To obtain values for the destination column using the NAME_LOOKUP table, specify:
HASH_LOOKUP(FIRST_NAME,NAME_LOOKUP(SEQ, FIRST))
The Hash Lookup Function matches the hash values from the source column with values in the SEQ column of the NAME_LOOKUP table. When a match is found, the function inserts the corresponding value from the FIRST column into the destination column.
Use the Hash Lookup Function to insert values from columns in a lookup table row into columns in a destination table row, based on a value hashed from a source column.
For example, based on values hashed from a source column (FIRST_NAME) that contains first names, you can replace values in destination columns (FIRST and LAST) with first and last names from a lookup table. A lookup table named NAME_LOOKUP contains a column (SEQ) with sequential values as well as columns (FIRST_MASK and LAST_MASK) to mask values in the destination.
To replace names in the destination table based on values hashed from a source column, specify:
HASH_LOOKUP(FIRST_NAME,DEST=(FIRST,LAST), NAME_LOOKUP(SEQ,VALUES=(FIRST_MASK, LAST_MASK)))
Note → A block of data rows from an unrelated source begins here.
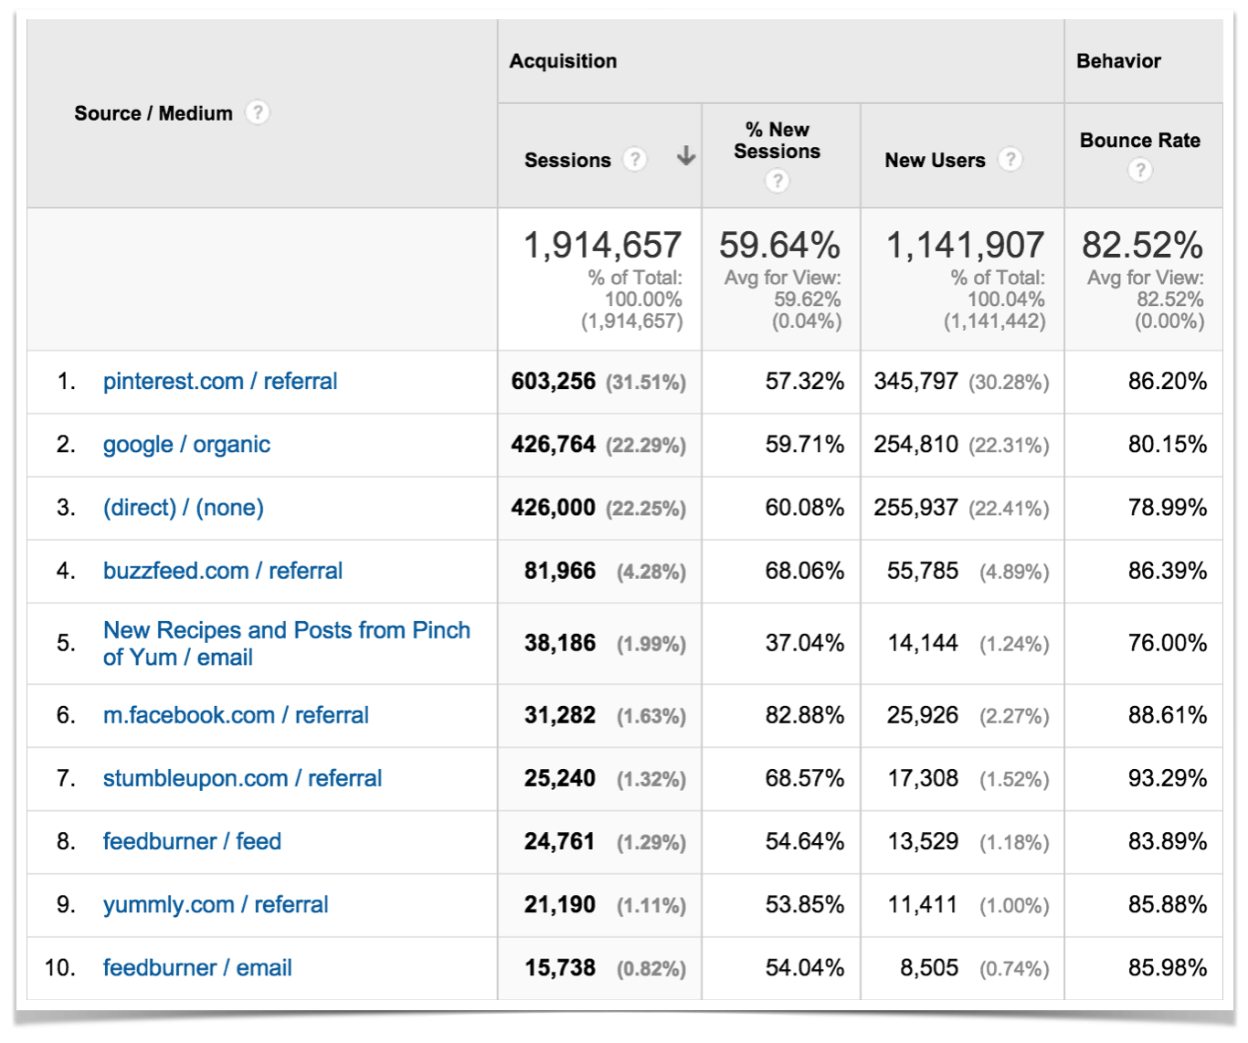Open the buzzfeed.com / referral link
The width and height of the screenshot is (1248, 1043).
pyautogui.click(x=222, y=570)
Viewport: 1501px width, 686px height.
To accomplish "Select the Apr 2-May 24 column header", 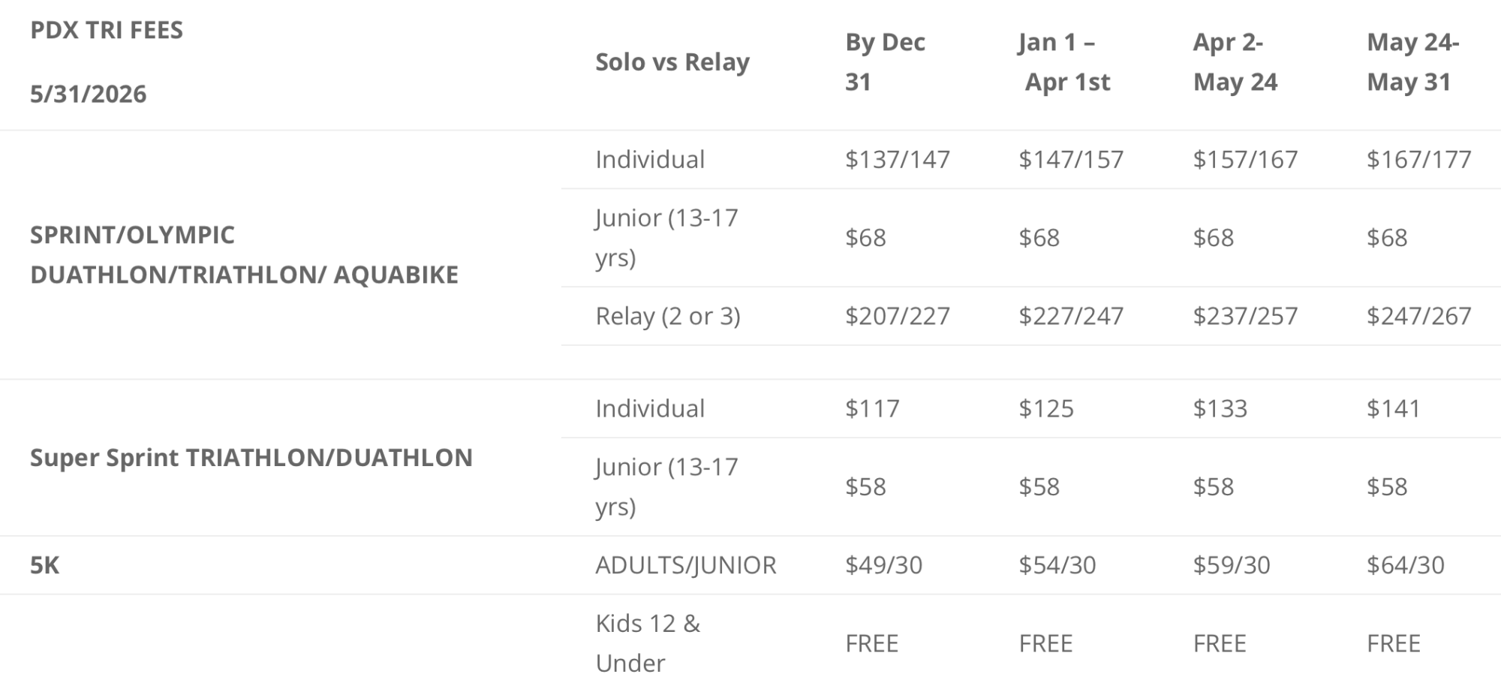I will [1235, 62].
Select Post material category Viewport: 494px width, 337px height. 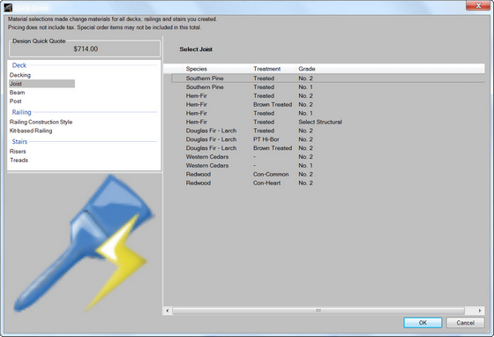(16, 101)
The Hash Lookup Function matches the hash values from the source FIRST_NAME column with values in the SEQ column of the NAME_LOOKUP table. When a match is found, the function inserts the corresponding values from the lookup table FIRST_MASK and LAST_MASK columns into the corresponding destination columns.
Use the following statement to extend the single column example, where you want to use the source NULL and SPACES values instead of lookup table values:
HASH_LOOKUP(FIRST_NAME,NAME_LOOKUP(SEQ, FIRST),IGNORE=(FIRST_NAME(NULL,SPACES)))
Use the following statement to extend the single column example, where you do not want to maintain a table of found lookup values in memory:
HASH_LOOKUP(FIRST_NAME,NAME_LOOKUP(SEQ, FIRST),NOCACHE)
Use the following statement to extend the single column example, where you want to trim spaces and commas from the source value as well as convert the source value to uppercase before it is hashed:
HASH_LOOKUP(FIRST_NAME, TRIM=( ,\u),NAME_LOOKUP(SEQ,FIRST))